Instructions to follow: Under this line are the records; repeat exactly the lines starting at the one containing "Zoom in with the plus magnifier" and ending at the one containing "Viewport: 599px width, 528px", omitting pictures.

Raw data:
---------------

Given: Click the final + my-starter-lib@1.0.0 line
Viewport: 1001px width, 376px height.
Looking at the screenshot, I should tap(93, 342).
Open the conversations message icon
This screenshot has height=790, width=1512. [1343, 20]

---------------

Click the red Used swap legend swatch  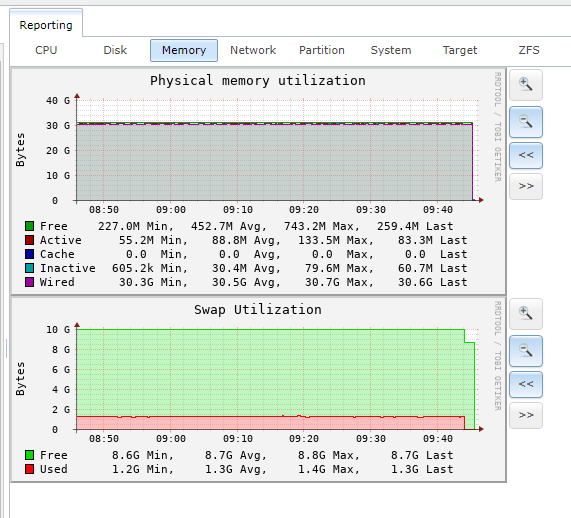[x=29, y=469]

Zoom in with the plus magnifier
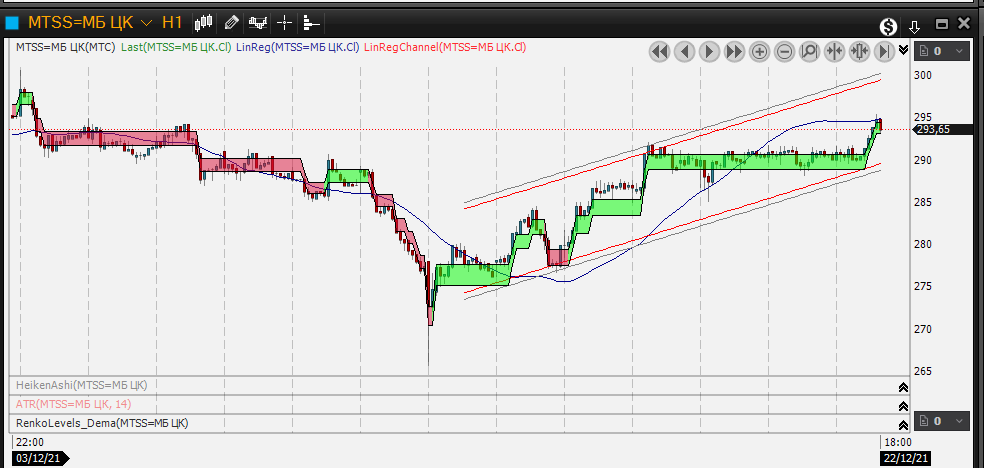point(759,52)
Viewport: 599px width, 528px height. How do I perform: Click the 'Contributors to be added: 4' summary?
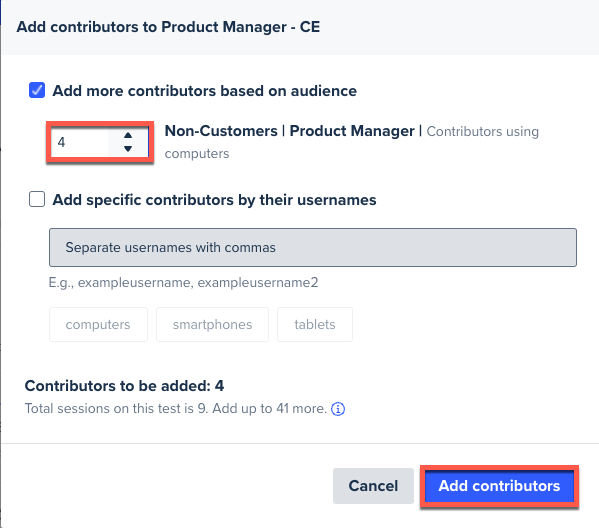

---------------

Answer to this problem:
Zoom in with the plus magnifier
point(759,52)
Viewport: 599px width, 528px height. How do I perform: Click the 'Contributors to be added: 4' summary?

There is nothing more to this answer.